That’s not the kind of information you want your team to be staring at from day-to-day. That’s not in your face information! We live in a time where development teams use Continuous Integration systems to communicate Build Status Using Lava Lamps.
There are two main problems I have with the Gantt chart. Mainly, it assumes that details of the project (at some level) are known from start to finish. It also has the annoying side effect of requiring a project manager to sit and attempt to piece together this plan — usually before any real details about the project are known. This leads to an incomplete plan driving an inadequate development process.
The real problem with the Gantt chart is that it’s so married to the Waterfall development methodology of yesteryear. The practice of software engineering has evolved. Agile development calls for agile project management, and Gantt isn’t it. Adopters of Agile processes realize that the details of the project are not known from the start. They embrace the fact.
Part of the beauty of this methodology is its flexibility. Where Waterfall locks you in, Agile sets you free. The development roadmap can change rapidly from day to day with customer feedback.
You start to see new processes replacing old ones. In the case of the Gantt chart’s ability to assist the project manager with estimating a project schedule, one notable practice is Planning Poker. Where developers on the team estimate how long it would take them to complete a project by writing the ETA on the back of a card, then everyone compares cards, and drastic differences are talked out.
In other industries outside of software development, perhaps the development pipeline is so rigid that the full scope of the project from beginning to end is obvious. In those types of projects, the Gantt chart has much utility.

__Task brief__.
Extend the piece on Gantt charts and Agile project management, picking up after its final sentence.

__Raw data__.
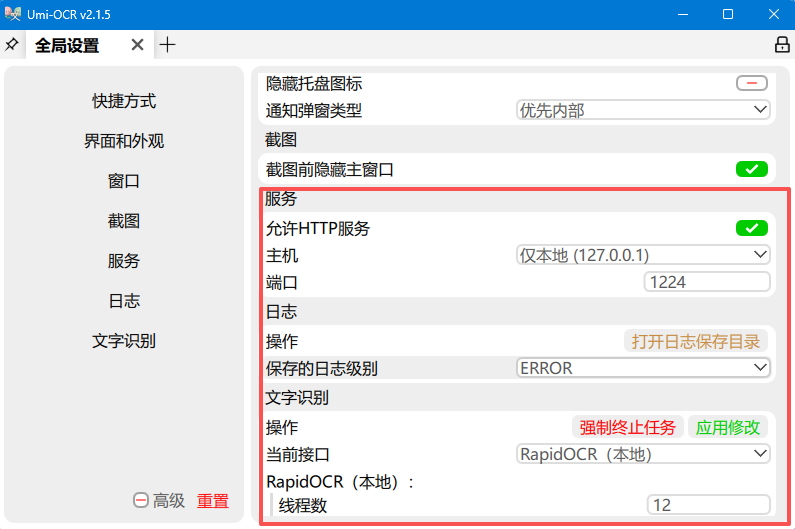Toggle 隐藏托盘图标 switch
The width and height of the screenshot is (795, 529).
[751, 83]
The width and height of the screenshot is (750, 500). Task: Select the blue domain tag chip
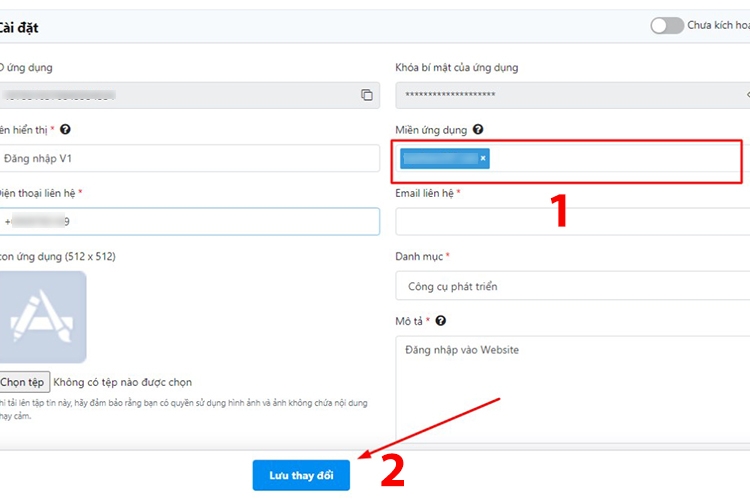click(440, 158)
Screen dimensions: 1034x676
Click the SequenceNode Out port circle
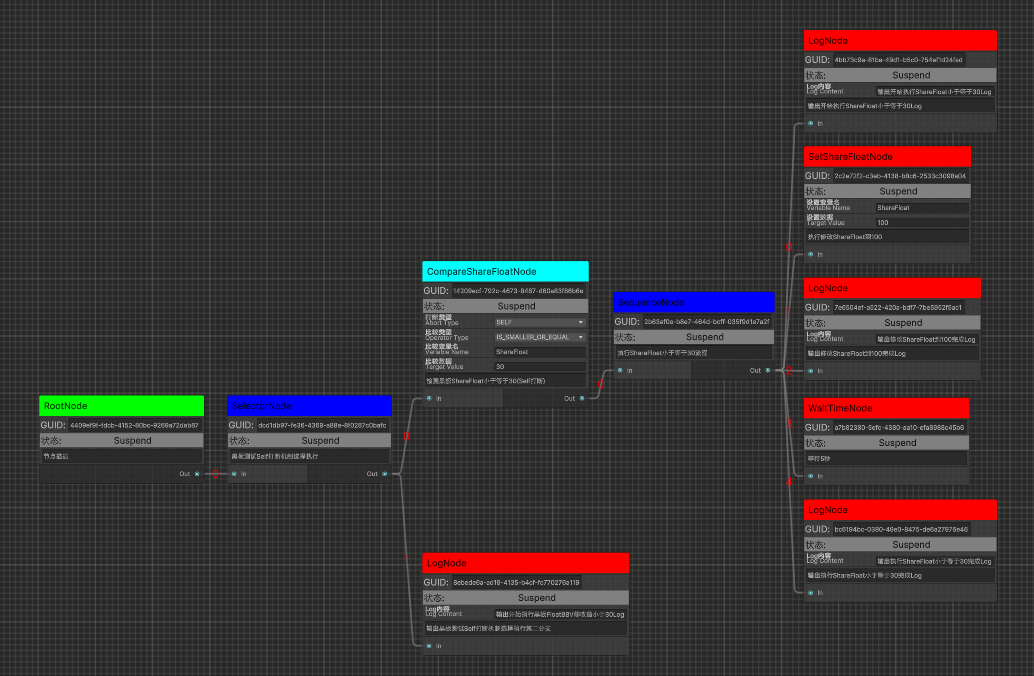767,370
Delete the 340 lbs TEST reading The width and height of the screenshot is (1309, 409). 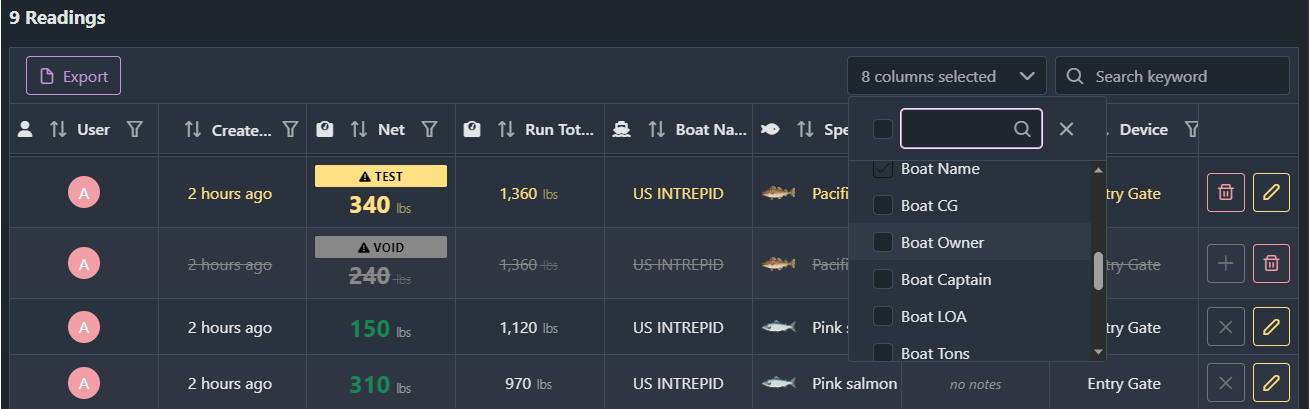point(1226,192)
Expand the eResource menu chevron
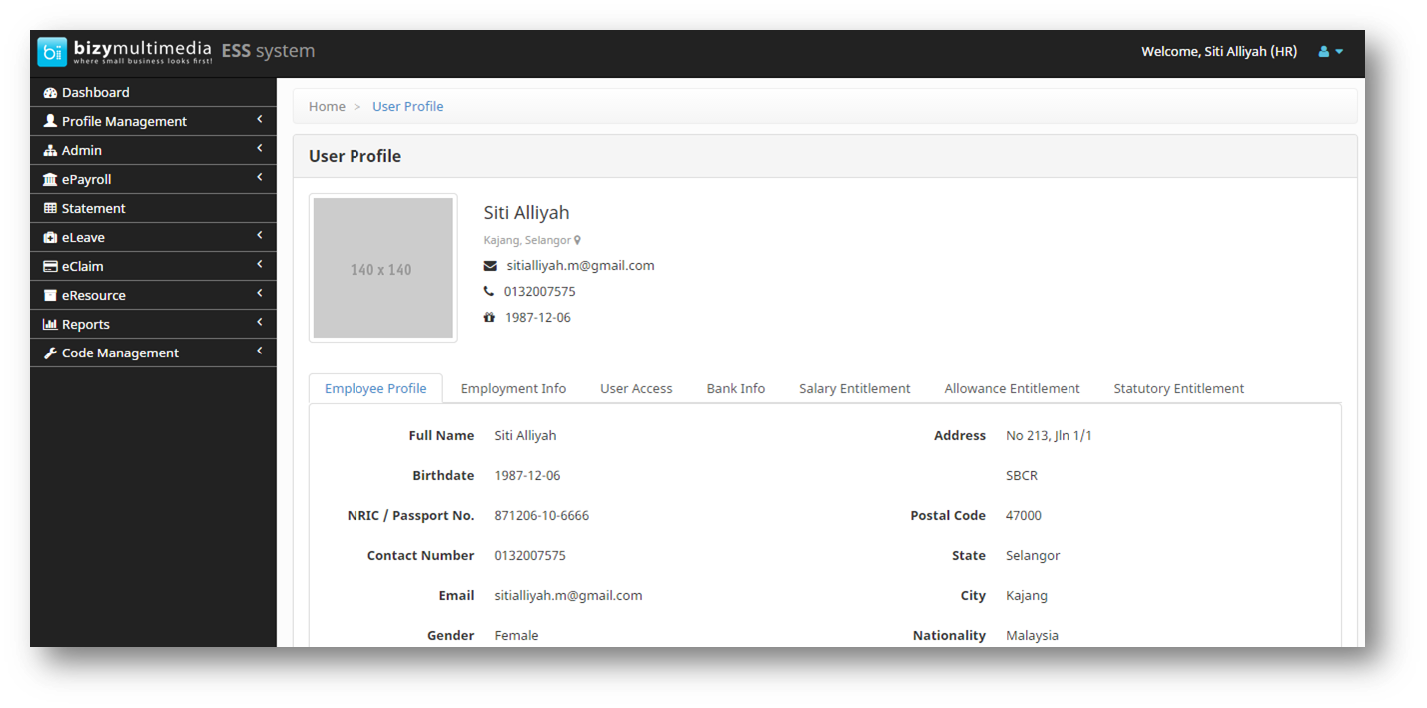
---
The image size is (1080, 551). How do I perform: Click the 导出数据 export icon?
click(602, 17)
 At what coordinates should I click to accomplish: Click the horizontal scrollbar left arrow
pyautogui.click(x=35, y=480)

__Reply to the task__.
In Don’t Give Up on Gantt Charts the argument is made that ultimately Gantt charts are a useful tool to communicate. A person can pick up a Gantt chart and come away with some level of understanding of the project status without any need for specialized training. Surely this is the case.
Tufte presents a design for a project management interface that addresses some of the problems with rendering large Gantt Charts. He advocates splitting the chart into two views. At the top of the chart, you see the project timeline laid out in phases, with the current phase denoted with a unique color. On the bottom half of the chart, the local view basically zooms in on the current phase to display more detail. The cells of the grid are thought to be too distracting and are removed completely. Details such as cost and itemized to-do lists can be added to the local view.
As the practice of project management continues to evolve with new technology, new systems replace existing ones. The Gantt chart must also evolve. If the Gantt chart has a place in modern software engineering, it is more likely to serve as just one potential view of a project’s status rather than a central repository for information on tasks and resources.